Life insurance, health insurance and homeowners insurance companies aren't the only ones growing impatient with America's anemic jobs picture. Insurers that cover work-related injuries also are feeling the pinch as more Americans linger longer on workers' compensation.
According to Reuters, at least one workers' comp specialist, SeaBright, added to reserves last year because of higher medical costs and longer claims in California.
"SeaBright is a very clear warning sign to investors that there could be some negative surprises in this space," James Ellman, president of San Francisco-based investment manager Seacliff Capital told Reuters. "It is an industry where losses are going up and this, unfortunately, happens when you get a recession."
One might expect just the opposite; that is, with fewer workers to be injured, there should be fewer workers' comp claims. And in fact workers' comp claims did fall by 4 percent in 2009, and were expected to fall again in 2010.
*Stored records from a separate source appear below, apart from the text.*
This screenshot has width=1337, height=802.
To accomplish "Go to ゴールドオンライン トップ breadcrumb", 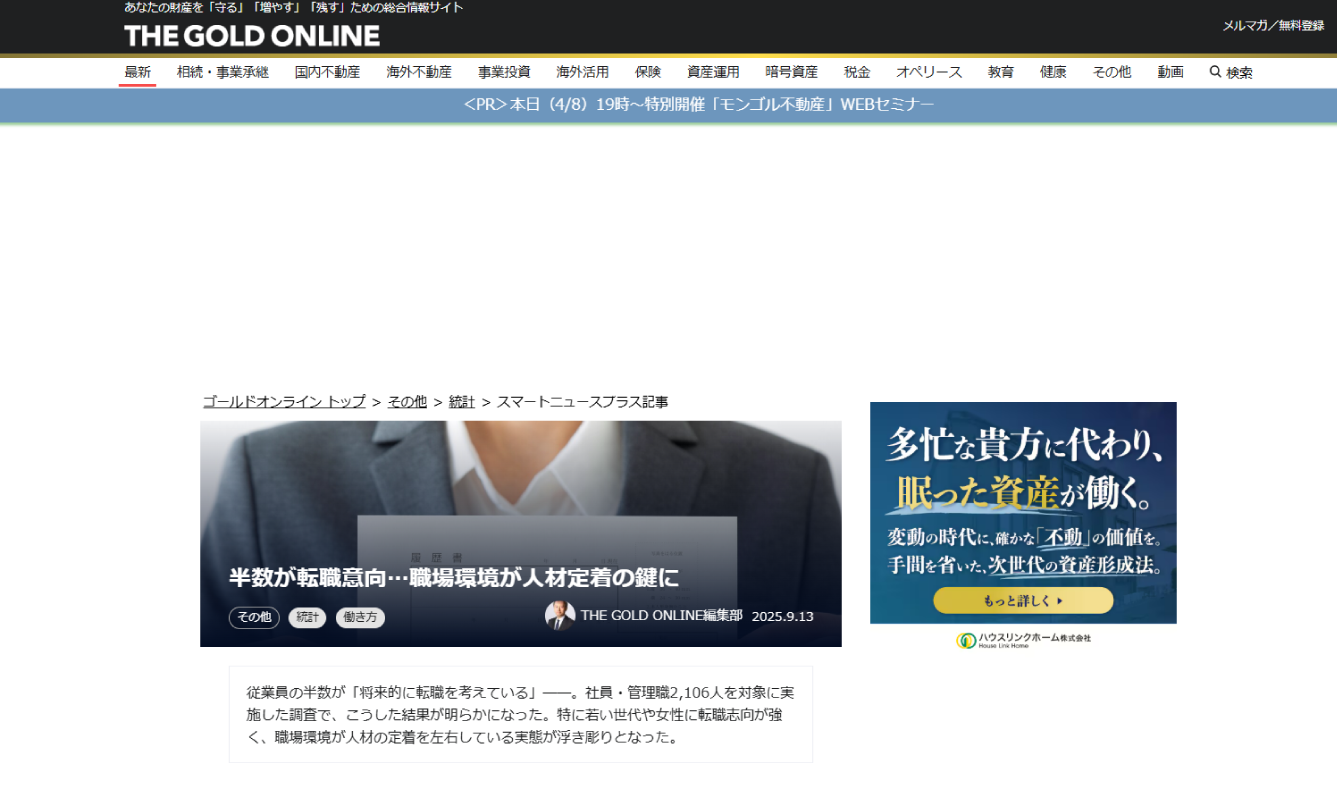I will click(284, 402).
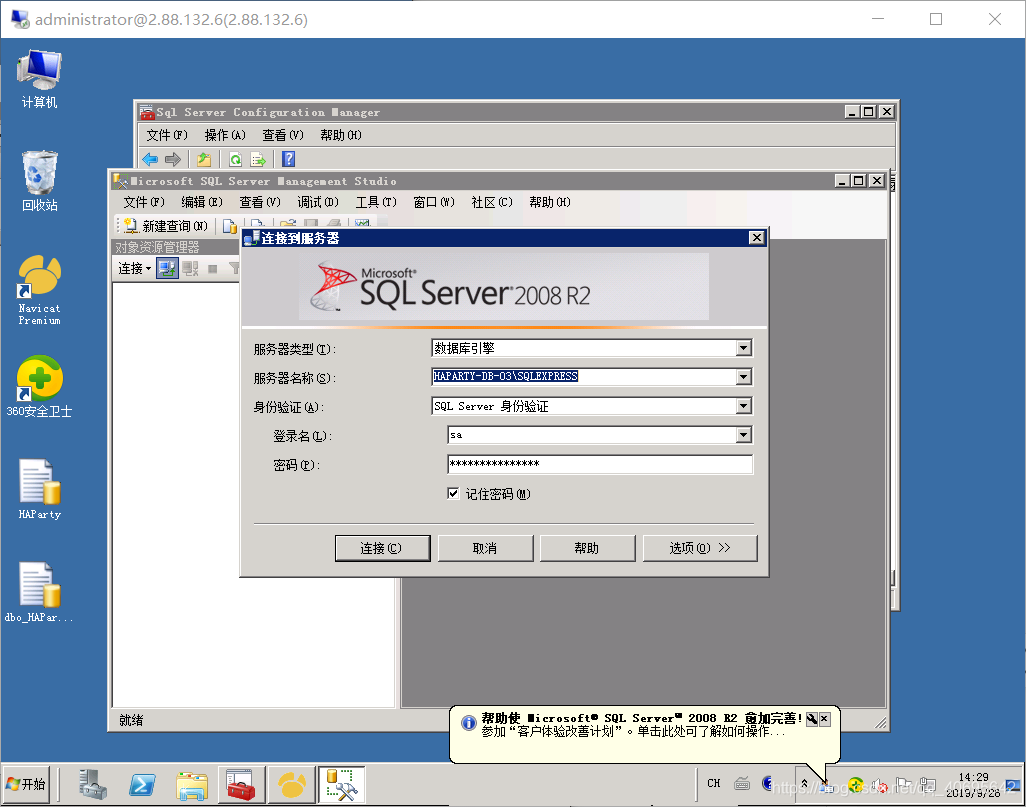This screenshot has height=807, width=1026.
Task: Open the 工具 menu in Management Studio
Action: [376, 201]
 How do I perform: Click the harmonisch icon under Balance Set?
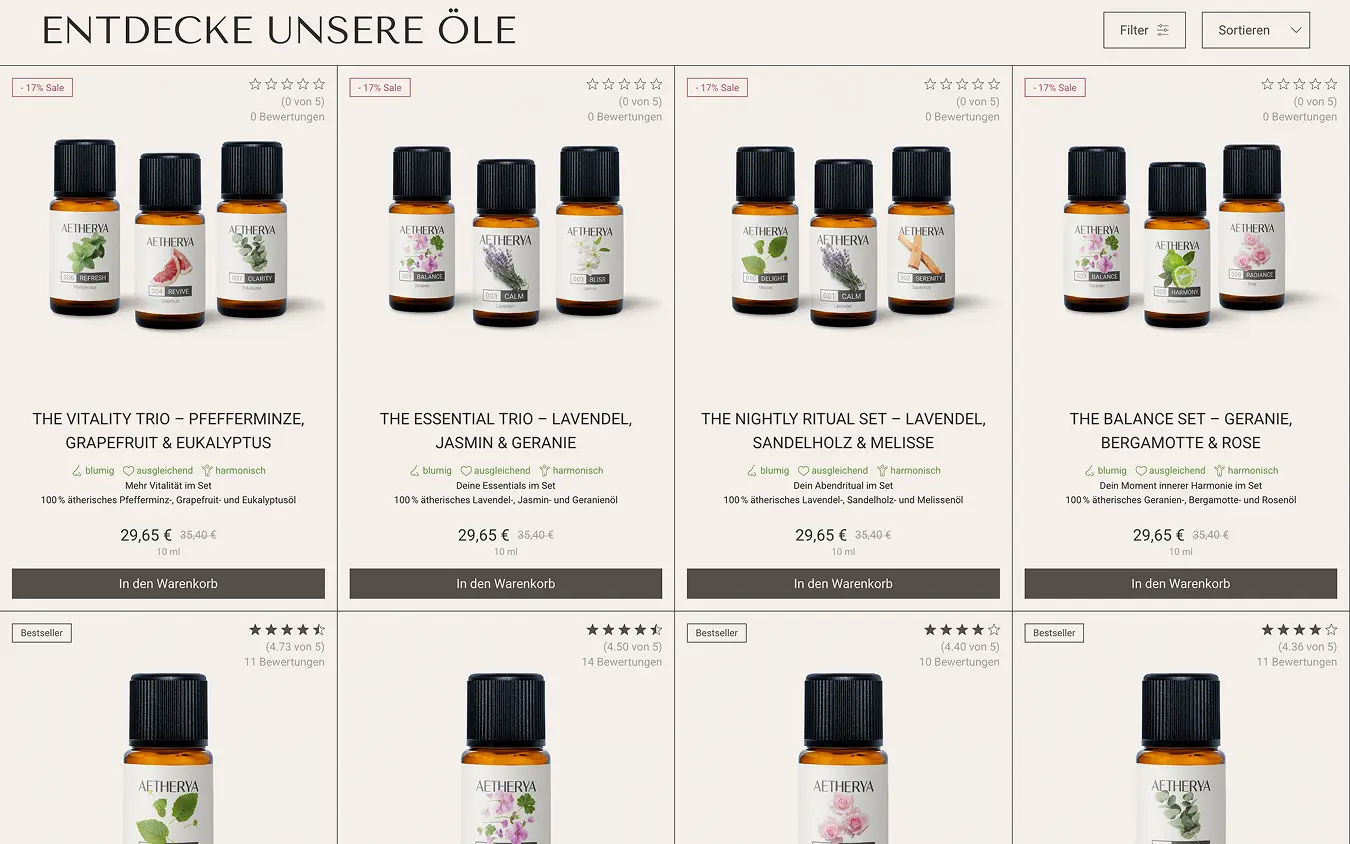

The problem for insurers is, fewer workers means fewer premiums. The decreased demand has spurred greater competition among insurers, resulting in a downward effect on premium rates.
And as companies trim their ranks and consolidate jobs to ride out the recession, there are fewer return-to-work opportunities for injured workers, so they're staying on workers' comp longer.
What's your take? Have you or a co-worker collected workers' comp for want of an early-return option with your employer? Have you noticed fellow workers lingering longer than usual on workers' comp?